### Instructions for the task
Leave every picture out, and retype all the remaining records exactly.

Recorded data
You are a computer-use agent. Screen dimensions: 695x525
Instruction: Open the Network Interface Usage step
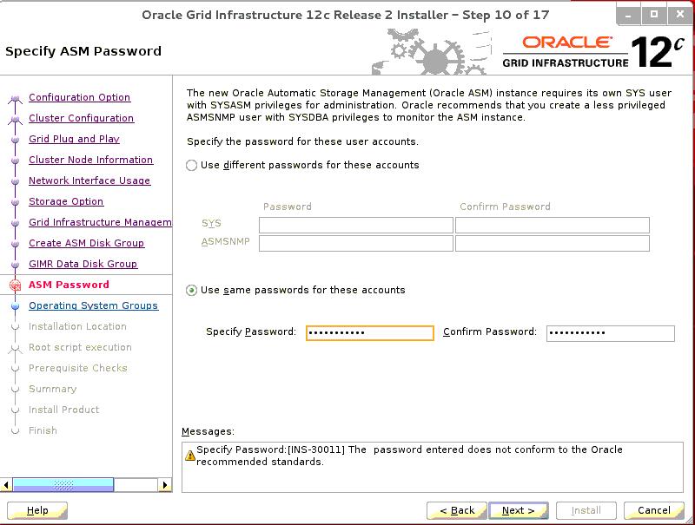point(89,180)
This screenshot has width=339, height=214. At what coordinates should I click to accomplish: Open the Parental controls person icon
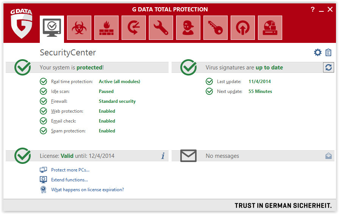pos(188,28)
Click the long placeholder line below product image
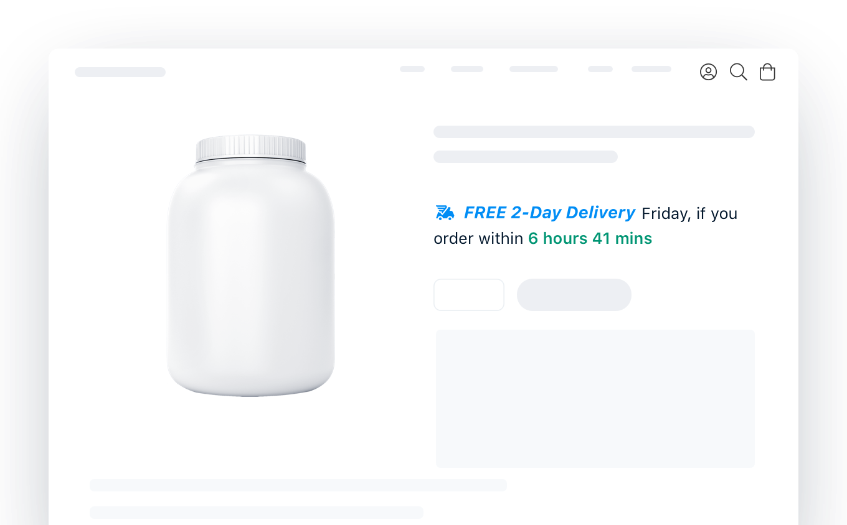Image resolution: width=847 pixels, height=525 pixels. click(x=298, y=485)
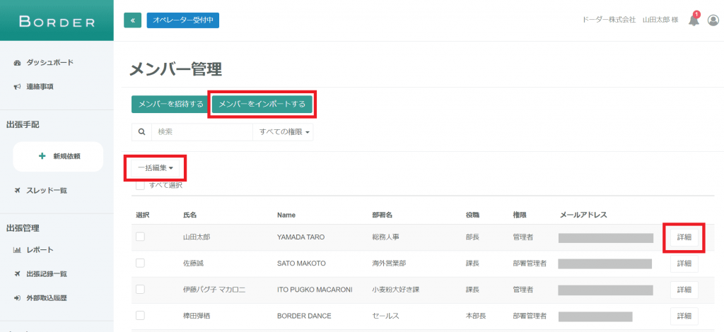The width and height of the screenshot is (724, 332).
Task: Open スレッド一覧 in the sidebar
Action: (46, 191)
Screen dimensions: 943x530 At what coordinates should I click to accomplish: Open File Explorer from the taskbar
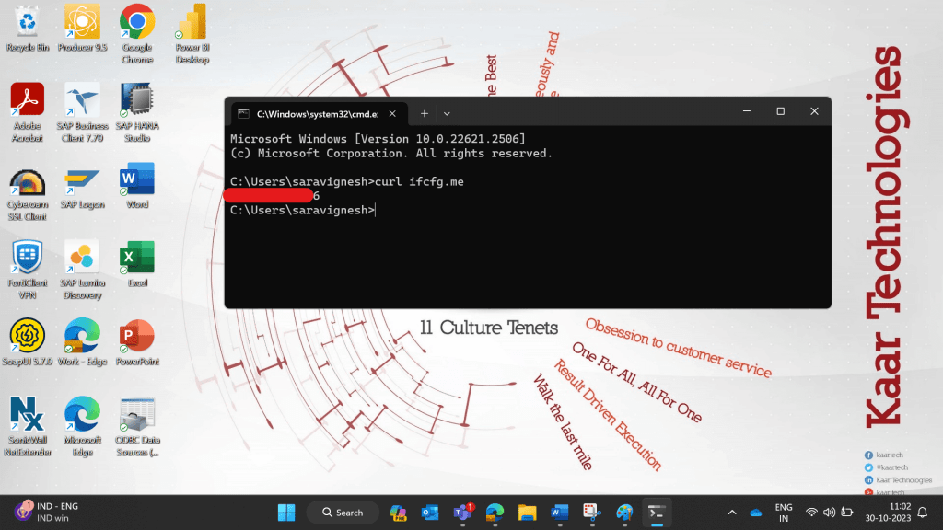(x=528, y=513)
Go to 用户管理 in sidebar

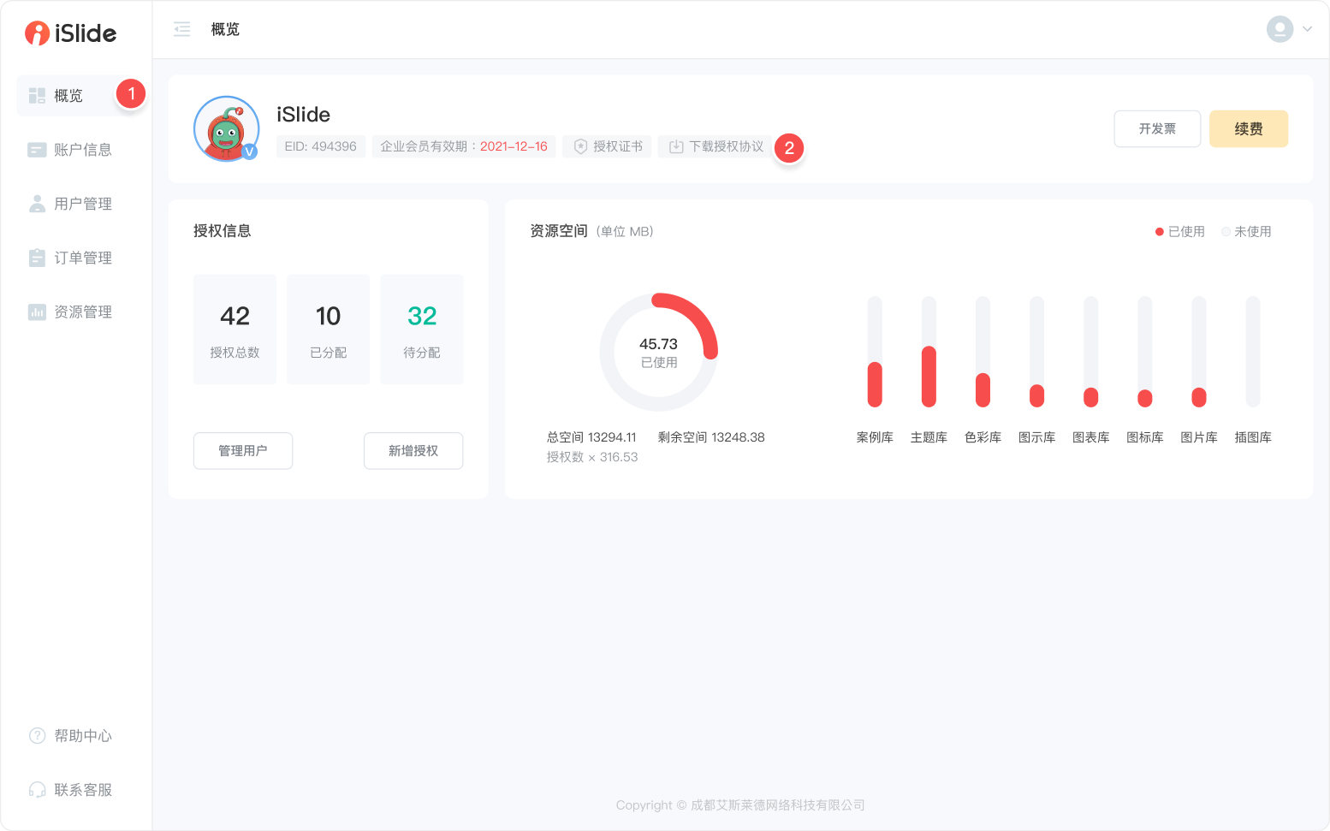pyautogui.click(x=82, y=204)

### Task result
You are a computer-use agent. Screen dimensions: 695x525
Instruction: Open the Network Interface Usage step
point(89,180)
This screenshot has width=339, height=214. At what coordinates should I click to accomplish: Open the Parental controls person icon
pos(188,28)
Click the long placeholder line below product image
Image resolution: width=847 pixels, height=525 pixels. click(x=298, y=485)
The width and height of the screenshot is (724, 332).
Task: Open スレッド一覧 in the sidebar
Action: (46, 191)
Screen dimensions: 943x530 At what coordinates should I click to accomplish: Open File Explorer from the taskbar
(x=528, y=513)
Go to 用户管理 in sidebar

pyautogui.click(x=82, y=204)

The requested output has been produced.